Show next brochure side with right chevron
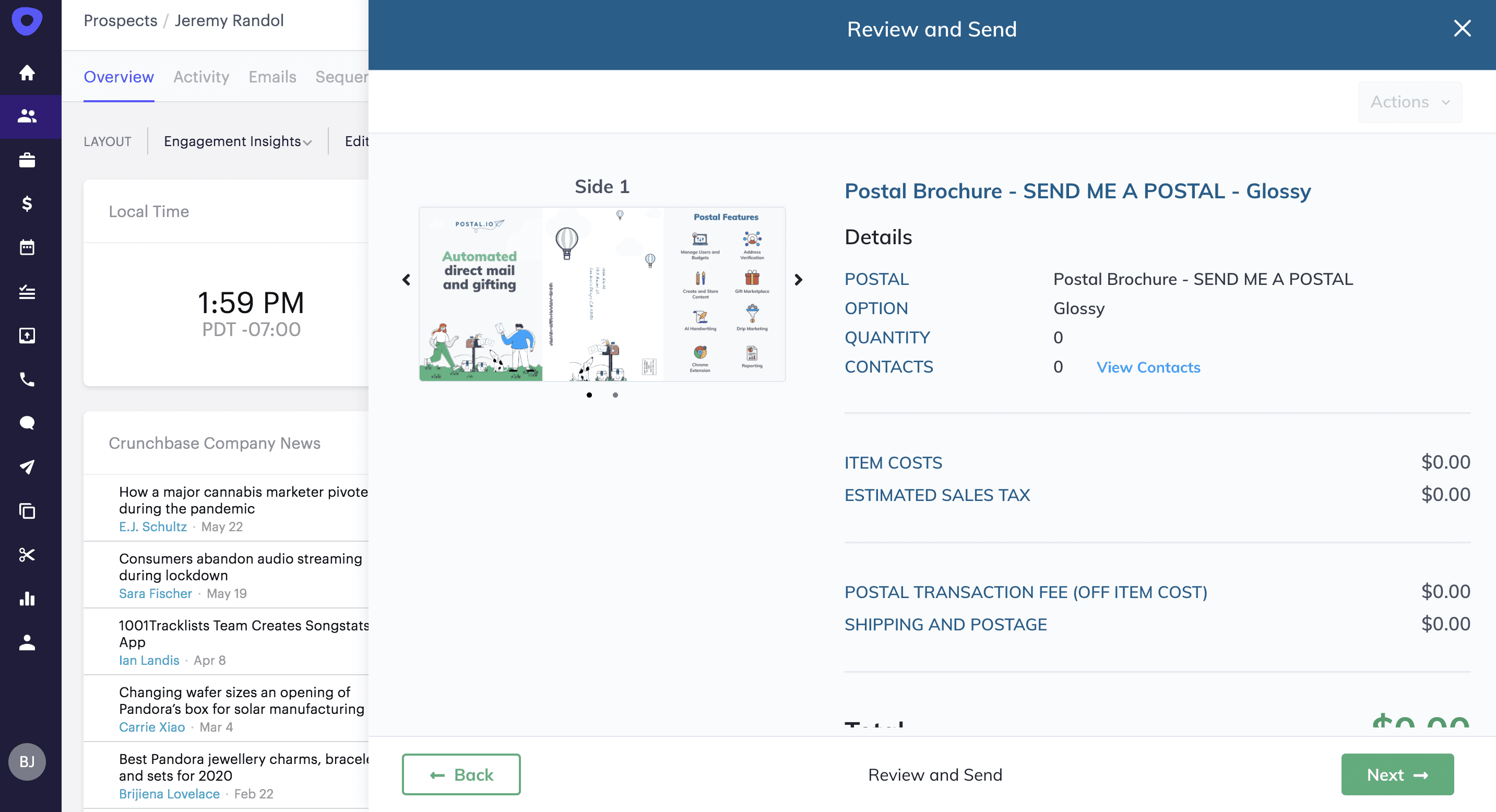 point(798,280)
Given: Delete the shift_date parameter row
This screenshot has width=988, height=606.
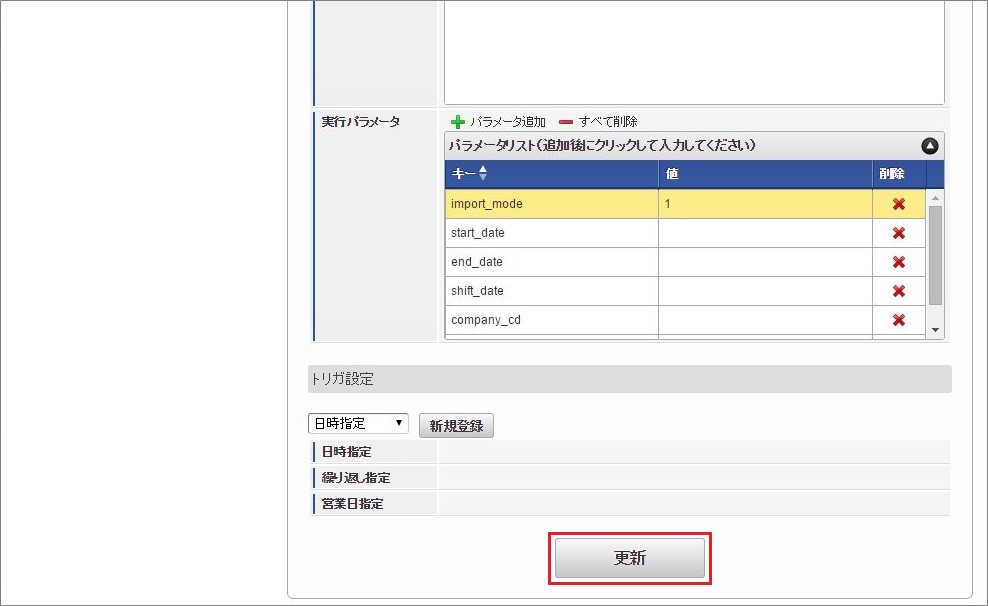Looking at the screenshot, I should click(x=899, y=290).

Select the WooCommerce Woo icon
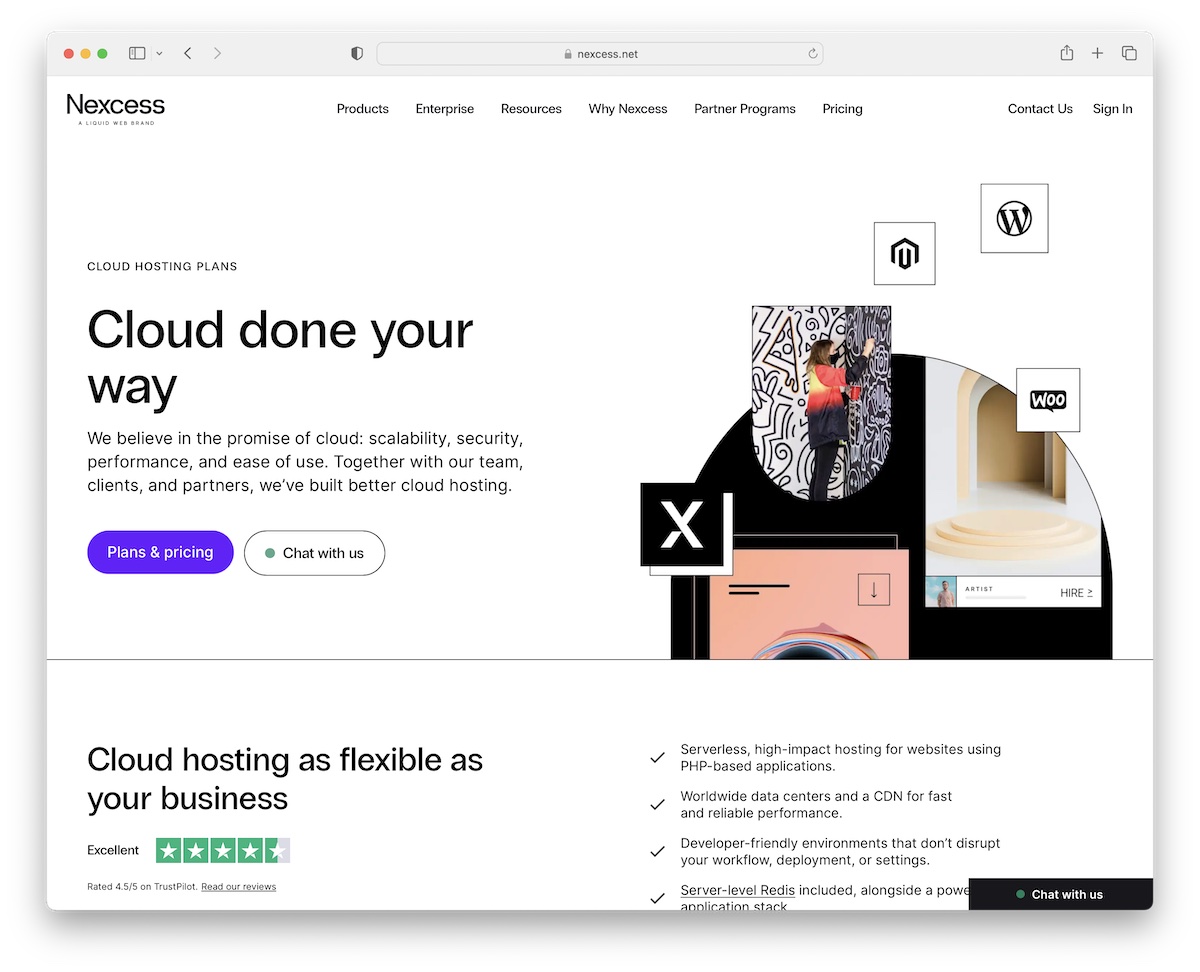pos(1047,399)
________
Objective: Lay out every non-blank line of the records above as a Markdown table with the columns Row and Record line. Leave the pictures out.

Exercise result:
| Row | Record line |
|---|---|
| 1 | Show next brochure side with right chevron |
| 2 |  point(798,280) |
| 3 | Given: Delete the shift_date parameter row |
| 4 | This screenshot has width=988, height=606. |
| 5 | Looking at the screenshot, I should click(x=899, y=290). |
| 6 | Select the WooCommerce Woo icon |
| 7 | pos(1047,399) |